Attempts to Impose Royal Authority
- The general population began to divide into sides during the crucial months of 1641.
Reasons to Support the King
Fear of Disorder
- The prospect of civic, religious, or political disorder was terrifying.
- The king represented order and stability.
- There was a slight peak in popular disorder in the early 1640s.
Constitutional Royalism
- The breakdown of unity revealed by the Grand Remonstrance showed how parliamentary consensus was unstable.
- Constitutional royalism supported the institution of the monarch within traditional bounds.
- It gained momentum as opposition groups in parliament became more radical.
Religious Moderation
- There was greater uniformity on the parliamentarian side.
- Catholics and Laudians naturally supported the king, as did moderate Anglicans.
The Failure of Negotiations
- Parliament's last effort to contain the king was the 19 Propositions of June 1642.
- The propositions were radical and impossible for the king to approve.

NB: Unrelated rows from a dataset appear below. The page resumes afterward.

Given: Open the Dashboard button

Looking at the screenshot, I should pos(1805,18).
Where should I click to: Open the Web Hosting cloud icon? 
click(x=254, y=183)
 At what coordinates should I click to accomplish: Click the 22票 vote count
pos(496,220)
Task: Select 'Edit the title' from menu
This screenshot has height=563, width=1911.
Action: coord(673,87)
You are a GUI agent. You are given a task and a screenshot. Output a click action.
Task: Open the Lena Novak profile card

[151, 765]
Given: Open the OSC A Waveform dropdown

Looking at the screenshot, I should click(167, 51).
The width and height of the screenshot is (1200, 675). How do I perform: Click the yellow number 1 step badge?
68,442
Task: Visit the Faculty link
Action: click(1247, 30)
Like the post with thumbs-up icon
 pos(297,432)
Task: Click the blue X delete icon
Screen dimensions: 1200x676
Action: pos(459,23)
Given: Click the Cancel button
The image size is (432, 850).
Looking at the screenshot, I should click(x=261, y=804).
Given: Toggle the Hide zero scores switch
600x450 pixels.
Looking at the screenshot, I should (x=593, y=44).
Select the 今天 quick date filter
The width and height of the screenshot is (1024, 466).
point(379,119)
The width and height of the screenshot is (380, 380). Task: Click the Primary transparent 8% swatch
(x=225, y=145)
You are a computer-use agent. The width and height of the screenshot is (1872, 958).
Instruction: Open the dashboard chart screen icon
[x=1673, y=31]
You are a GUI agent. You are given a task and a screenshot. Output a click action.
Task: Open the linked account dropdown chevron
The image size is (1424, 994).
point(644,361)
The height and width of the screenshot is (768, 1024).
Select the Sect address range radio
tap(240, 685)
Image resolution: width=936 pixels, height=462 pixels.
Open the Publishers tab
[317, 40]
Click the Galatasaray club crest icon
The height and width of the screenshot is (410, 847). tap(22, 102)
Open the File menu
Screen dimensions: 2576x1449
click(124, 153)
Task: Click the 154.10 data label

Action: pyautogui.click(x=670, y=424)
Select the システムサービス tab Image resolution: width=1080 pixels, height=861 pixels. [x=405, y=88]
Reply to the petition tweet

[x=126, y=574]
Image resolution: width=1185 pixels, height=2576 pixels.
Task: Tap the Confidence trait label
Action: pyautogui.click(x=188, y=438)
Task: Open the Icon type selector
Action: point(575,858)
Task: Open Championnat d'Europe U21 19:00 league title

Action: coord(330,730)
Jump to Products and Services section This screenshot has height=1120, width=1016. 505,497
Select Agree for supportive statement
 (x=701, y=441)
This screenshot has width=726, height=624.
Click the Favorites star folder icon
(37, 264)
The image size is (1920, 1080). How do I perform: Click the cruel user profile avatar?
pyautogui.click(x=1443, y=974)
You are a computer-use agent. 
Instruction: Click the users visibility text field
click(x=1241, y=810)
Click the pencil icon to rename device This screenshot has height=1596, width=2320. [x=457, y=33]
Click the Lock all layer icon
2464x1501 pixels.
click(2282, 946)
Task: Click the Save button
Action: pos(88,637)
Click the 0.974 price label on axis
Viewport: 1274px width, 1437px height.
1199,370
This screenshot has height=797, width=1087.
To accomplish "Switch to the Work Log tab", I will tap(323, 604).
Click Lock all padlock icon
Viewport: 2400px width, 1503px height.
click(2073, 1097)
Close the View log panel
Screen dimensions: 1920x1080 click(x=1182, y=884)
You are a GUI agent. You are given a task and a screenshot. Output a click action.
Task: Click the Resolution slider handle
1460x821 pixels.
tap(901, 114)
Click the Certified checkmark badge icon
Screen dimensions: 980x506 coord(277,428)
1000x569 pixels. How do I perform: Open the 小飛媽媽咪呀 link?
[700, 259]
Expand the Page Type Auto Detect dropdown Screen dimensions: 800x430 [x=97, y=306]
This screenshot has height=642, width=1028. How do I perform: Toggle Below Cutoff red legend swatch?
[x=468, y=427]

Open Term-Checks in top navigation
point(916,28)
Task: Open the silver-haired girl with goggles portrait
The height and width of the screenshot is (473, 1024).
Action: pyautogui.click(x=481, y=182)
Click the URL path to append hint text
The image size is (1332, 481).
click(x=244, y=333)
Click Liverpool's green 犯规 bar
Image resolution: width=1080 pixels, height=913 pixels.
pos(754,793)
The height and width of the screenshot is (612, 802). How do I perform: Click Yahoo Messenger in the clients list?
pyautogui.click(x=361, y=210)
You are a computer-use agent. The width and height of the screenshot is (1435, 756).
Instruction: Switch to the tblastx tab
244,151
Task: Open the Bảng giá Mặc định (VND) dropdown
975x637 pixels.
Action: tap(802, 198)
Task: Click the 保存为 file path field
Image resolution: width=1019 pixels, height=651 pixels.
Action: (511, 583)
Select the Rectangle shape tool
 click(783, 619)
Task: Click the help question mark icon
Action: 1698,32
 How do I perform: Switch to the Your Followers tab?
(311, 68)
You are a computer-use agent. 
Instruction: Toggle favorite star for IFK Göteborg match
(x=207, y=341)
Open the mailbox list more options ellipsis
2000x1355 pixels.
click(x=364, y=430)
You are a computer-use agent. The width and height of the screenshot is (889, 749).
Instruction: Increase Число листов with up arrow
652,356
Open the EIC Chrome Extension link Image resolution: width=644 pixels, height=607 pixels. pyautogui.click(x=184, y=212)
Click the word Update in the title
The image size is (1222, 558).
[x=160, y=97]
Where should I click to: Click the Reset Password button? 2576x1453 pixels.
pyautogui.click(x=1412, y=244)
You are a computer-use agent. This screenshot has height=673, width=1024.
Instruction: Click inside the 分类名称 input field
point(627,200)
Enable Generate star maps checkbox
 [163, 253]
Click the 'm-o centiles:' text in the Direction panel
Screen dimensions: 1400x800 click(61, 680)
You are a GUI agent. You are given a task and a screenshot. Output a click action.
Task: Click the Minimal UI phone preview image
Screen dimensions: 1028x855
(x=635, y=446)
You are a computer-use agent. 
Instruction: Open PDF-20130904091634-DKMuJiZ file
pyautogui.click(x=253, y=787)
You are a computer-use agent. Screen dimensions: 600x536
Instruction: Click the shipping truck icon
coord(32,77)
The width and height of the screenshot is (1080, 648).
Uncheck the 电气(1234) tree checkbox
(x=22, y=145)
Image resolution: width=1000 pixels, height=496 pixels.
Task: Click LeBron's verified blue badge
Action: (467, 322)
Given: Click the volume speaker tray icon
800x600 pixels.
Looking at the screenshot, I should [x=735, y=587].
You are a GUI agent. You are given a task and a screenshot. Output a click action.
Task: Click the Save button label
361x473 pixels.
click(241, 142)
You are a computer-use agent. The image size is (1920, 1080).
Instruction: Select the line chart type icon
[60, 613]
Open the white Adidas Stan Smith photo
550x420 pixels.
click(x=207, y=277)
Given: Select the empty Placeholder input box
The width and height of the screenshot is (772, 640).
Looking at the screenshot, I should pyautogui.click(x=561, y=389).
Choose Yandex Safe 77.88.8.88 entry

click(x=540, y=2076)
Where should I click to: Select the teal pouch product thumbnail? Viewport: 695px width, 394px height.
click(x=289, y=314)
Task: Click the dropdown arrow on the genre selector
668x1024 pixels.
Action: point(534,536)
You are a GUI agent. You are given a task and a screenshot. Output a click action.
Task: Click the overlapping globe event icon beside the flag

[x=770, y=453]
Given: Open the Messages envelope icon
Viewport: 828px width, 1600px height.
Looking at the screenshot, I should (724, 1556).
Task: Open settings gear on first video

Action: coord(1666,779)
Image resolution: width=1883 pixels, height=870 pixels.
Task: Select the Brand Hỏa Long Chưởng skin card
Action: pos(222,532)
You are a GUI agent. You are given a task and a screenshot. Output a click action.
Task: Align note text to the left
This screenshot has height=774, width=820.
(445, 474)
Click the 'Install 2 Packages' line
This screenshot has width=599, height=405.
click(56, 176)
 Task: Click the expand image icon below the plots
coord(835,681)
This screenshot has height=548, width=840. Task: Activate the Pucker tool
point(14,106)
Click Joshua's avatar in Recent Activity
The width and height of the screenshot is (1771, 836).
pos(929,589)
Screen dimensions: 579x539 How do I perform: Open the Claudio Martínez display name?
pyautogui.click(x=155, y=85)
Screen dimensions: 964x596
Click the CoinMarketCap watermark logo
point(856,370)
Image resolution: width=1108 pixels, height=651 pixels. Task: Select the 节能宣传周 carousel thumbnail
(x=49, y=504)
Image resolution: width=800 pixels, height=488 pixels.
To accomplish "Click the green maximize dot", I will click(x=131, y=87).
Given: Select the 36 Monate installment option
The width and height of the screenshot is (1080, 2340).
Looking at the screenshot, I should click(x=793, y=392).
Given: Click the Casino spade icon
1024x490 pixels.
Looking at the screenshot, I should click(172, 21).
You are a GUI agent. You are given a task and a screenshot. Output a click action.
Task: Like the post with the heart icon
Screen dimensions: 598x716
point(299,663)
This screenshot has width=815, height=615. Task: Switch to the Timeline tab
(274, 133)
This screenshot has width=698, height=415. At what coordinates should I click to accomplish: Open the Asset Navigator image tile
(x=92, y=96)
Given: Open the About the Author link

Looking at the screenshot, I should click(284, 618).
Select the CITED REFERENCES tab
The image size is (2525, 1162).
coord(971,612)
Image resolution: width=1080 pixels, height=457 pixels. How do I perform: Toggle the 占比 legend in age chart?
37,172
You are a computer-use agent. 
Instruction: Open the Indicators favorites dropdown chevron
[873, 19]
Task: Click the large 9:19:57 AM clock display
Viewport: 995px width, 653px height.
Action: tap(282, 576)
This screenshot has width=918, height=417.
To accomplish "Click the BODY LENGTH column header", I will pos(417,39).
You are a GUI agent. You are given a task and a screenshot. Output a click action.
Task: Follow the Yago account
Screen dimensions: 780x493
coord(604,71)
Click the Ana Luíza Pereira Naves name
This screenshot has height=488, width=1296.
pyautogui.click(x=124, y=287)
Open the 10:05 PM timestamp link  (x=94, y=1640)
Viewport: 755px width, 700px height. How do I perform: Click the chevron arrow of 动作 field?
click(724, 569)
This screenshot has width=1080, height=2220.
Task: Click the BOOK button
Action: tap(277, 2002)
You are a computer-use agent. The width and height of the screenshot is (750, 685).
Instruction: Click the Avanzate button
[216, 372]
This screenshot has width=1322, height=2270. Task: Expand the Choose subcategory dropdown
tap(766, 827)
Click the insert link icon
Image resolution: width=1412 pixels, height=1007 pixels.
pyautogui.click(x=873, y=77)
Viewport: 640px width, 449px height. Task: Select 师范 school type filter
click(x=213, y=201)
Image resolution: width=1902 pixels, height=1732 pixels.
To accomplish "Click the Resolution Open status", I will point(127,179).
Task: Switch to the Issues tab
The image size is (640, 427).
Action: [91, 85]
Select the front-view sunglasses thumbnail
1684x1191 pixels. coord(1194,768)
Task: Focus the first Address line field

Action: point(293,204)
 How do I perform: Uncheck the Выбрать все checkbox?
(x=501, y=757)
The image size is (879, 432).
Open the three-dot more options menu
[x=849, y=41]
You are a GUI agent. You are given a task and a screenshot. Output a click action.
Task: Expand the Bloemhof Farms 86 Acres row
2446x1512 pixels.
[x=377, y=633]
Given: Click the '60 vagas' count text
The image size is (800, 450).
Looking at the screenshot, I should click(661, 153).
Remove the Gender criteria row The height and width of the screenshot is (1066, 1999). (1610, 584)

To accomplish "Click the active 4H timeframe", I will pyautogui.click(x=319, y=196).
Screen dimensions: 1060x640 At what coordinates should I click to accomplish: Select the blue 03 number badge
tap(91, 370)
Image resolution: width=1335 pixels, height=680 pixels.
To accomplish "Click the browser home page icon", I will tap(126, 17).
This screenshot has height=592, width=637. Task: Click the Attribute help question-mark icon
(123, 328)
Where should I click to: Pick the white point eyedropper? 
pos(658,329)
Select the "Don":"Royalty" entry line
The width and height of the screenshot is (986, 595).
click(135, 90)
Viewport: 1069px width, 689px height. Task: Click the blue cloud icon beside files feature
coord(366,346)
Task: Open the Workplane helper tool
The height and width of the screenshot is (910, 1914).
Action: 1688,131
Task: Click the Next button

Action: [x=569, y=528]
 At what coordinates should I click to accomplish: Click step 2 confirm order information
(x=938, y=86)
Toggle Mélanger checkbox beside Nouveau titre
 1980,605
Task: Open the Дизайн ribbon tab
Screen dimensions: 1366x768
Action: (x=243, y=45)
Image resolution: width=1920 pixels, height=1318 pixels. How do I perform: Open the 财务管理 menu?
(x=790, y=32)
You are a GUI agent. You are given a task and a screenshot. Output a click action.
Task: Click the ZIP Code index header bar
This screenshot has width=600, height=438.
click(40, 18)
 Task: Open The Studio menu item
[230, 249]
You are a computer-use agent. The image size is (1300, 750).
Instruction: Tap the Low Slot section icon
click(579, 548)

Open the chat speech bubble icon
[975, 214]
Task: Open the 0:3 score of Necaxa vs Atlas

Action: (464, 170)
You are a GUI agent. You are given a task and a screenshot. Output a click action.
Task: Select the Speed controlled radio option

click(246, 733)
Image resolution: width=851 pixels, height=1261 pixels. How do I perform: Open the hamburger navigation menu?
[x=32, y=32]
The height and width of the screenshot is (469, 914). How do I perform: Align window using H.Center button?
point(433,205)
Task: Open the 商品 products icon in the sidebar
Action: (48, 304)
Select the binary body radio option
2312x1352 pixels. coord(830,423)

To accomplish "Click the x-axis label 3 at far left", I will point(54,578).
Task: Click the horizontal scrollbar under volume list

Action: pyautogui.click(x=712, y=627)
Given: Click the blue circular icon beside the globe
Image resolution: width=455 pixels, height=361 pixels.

Key content of the 19 Propositions for the king to consider:
Parliament must give consent to royal appointments
Parliament responsible for Royal children's education and marriages
New stronger anti-Catholic legislation must be enacted
The Anglican Church must be performed according to Parliament's direction
That the five members must be cleared of all charges
The king must also accept the militia ordinance and drop his use of commissions
Expectedly, the king rejected the proposals, which was supported by a petition from Hartford
Military Preparations for War
- The passage of the Militia Ordinance in March opened a period of struggle over military command.
- The queen, in The Hague, tried to sell crown jewels to gain European royalty support.
- She was not very successful but potential buyers feared any purchases would be reclaimed by parliament or the king.
Actions taken by the king
- In April, the king went to Hull to requisition arms and ammunition.
- Sir John Hotham, appointed governor of Hull by parliament, refused to let the king enter without a warrant from parliament.
- A propaganda struggle ensued.
- Lord Strange tried to seize arms from the arsenal at Manchester but failed.
- Both sides issued orders to raise the militia.
- Parliament issued a formal order to raise the militia, which the king countermanded by invoking commissions of array.
- On July 12, parliament passed a resolution to raise a full army under the command of the Earl of Essex.
Key Profile: Robert Devereux, Third Earl of Essex (1591-1646)
- A leading Puritan nobleman, who worked closely with John Pym and prosecuted Stafford, and forewarned the five members of arrest.
- He saw military service in Europe during the Thirty Years' War so made the lieutenant general of the parliamentary army.
War Erupts
- On August 22, the king raised his standard in Nottingham, calling all loyal Englishmen and women to his cause starting the war from there.